The filtered (and hopefully contaminant free) fuel then exits the fuel water separator and through the engine.
This is the basic concept, and several variations exist to suit specific requirements such as if the fuel is pumped at a higher pressure, if the system uses biodiesel (which is more difficult to separate from water), or if a primer pump is required to prevent hard engine starts.
When you’re selecting a water fuel separator the most important thing to know is the flow rate of your engine fuel pump, as this will determine which unit you require. Underestimate this and the separator will restrict the flow of fuel, causing the engine performance to suffer. Incidentally the same problem will arise with a correctly sized unit that has become blocked and in need of emptying/a filter media replacement.
How About Small Boats And RIBS With Removable Tanks?
Oftentimes the argument is made against fitting a fuel/water separator on a boat if it has removable fuel tanks.
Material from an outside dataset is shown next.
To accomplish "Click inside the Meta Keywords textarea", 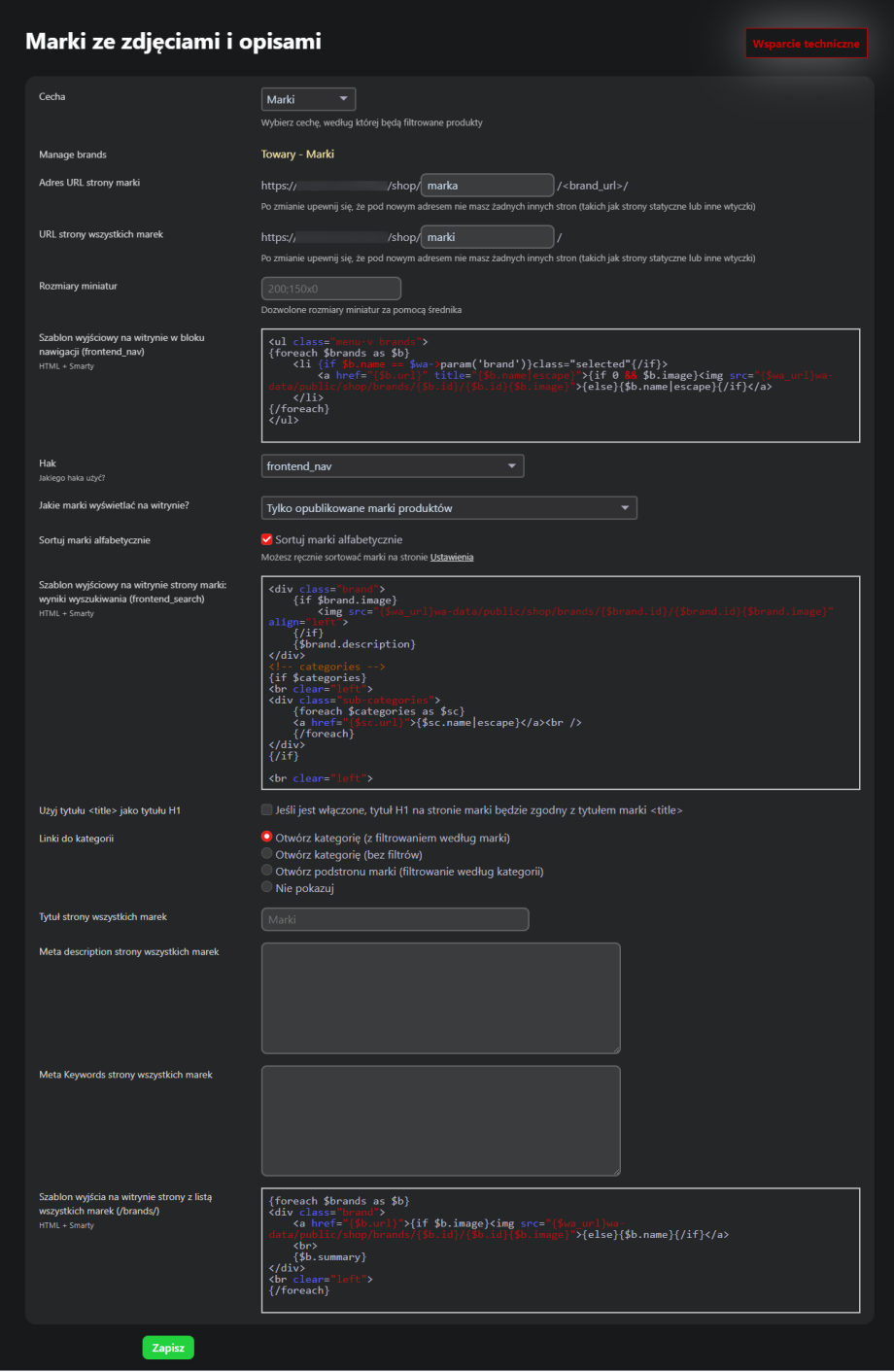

The rationale is that the bulk of water contamination in a fuel tank develops as a result of condensation when the boat is at rest, therefore as long as the tank is removed from the boat and kept in a warm garage then the fuel will suffer no ill effects.
The trouble with this strategy is that it fails to address the very real problem of water being present in the fuel before you even put it in the tank. It’s not unheard of for this to be the case with fuel straight out of the pump at a gas station, so when you then factor in the risk of a tank of fuel at your boatyard that might have accidentally been left open during a period of rain, well then you’ve got a whole lot of trouble on your hands.
Besides this, moisture can always find its way in through your deck filler cap or a defective breather vent (or one that doesn’t contain a ‘Gor-Tex’ baffle to prevent moisture from getting in), so in the end having a tank that is removable isn’t a guarantee against keeping water out of the engine. And besides, who wants to remove the fuel tank from their boat as a matter of course anyway?
How Much Do Water Fuel Seperators Cost?
When you consider the potential damage and financial penalty you could be faced with by not fitting a fuel water separator to your boat, the price to buy said unit would need to be extortionate for it not to be justified.
But guess what?
They aren’t expensive at all. In fact some basic models retail for less than 20 bucks, while the most expensive ‘turbine’ models by Racor can be two or three hundred dollars, which is still a small price to pay compared to having your engine rebuilt!
The finer details of how a specific model of water fuel separator should be installed will vary depending on the specifics of the engine and the internal layout of the boat, but a few key points to keep in mind:
- The separator should be easily accessible and visible so that it can be checked before each use, and emptied/the filter replaced as required
- Adequate space needs to be available above or below the separator so that the filter cartridge can be removed. In other words placing the filter hard up against a deckhead probably won’t work!
- If the separator is placed in the engine space it is good practice (and may even be a statutory requirement) to fit a model that features a metal ‘bowl’ underneath the unit to catch fuel in the event of a fire that causes the primary plastic bowl to melt
- A ball valve should be placed either side of the filter (most logically on the fuel tank and engine) as a safety feature, and again, both should be easily accessible.